Имхотепа я считал китайцем. Выглядел он как буддийский монах, а его лекарские приёмы отдалённо напоминали китайскую медицину, с азами которой меня познакомил один парень из Утопии. Лет семидесяти на вид, низенький, Имхотеп брил голову и ходил в длинном жёлтом облачении непонятного покроя. Впрочем, я не берусь с уверенностью сказать, как одевались настоящие буддийские монахи.
На лбу и щеках у него красовались кастовые додхарские иероглифы красного цвета, каких я больше ни у кого не видел.
— Ну, допустим, он кийнак, — сказал я, прожевав очередной кусок мяса. — И что дальше?
— Да ничего, — ответил Тотигай. — Просто это многое объяснило бы — что касается и его, и Харчевни.
— Почему бы тебе не спросить об этом самого Имхотепа?
— Ещё чего придумал, — буркнул кербер.
— Ага, поджал хвост! — сказал я.
Тотигай недовольно поморщился, с шумом втянул носом воздух и оглушительно фыркнул.
— Ты помнишь, что происходило сразу после Проникновения? — поинтересовался он, малость помолчав.
— Слишком хорошо, — ответил я. — Но хотел бы забыть.
— И что было? — с жадностью спросил кербер, проигнорировав мой намёк. — Ты ведь жил в том самом городе, в который мы бесконечно таскаемся?
Иногда мне кажется, что главная причина, по которой Тотигай со мной ходит, это его неуёмное любопытство, преобладающее у него над всеми качествами в те периоды, когда он сыт. Когда Тотигай голоден, страсть к познанию сразу же уступает место стремлению набить брюхо.

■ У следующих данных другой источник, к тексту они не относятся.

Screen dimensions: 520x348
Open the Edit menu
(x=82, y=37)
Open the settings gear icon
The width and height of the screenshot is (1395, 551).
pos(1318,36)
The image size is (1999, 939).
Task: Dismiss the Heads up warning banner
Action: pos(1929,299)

— Сначала было землетрясение, — начал я. — Не очень сильное, но трясло долго. Сперва все испугались, потом успокоились и вернулись в дома. В первый же день испортилась связь. Радио, телевиденье, Интернет — всё. Народ был в панике, но властям как-то удавалось держать ситуацию под контролем. Электричество у нас тоже было, потому что уцелела наша местная электростанция. Ты её знаешь, которая выше по реке. А на других Старых территориях творилось чёрт знает что. Кое-где электростанции отрезало от городов и посёлков, и они провалились на Парадиз. В других местах, наоборот, на Парадиз переместились города или их куски. Над Границами Соприкосновения висел густой туман, к ним никто не мог приблизиться, а кто отважился, тех просто испепелило на месте. У нас Граница прошла далеко, а на соседней Старой территории она разрезала пополам большой город… Был в нём?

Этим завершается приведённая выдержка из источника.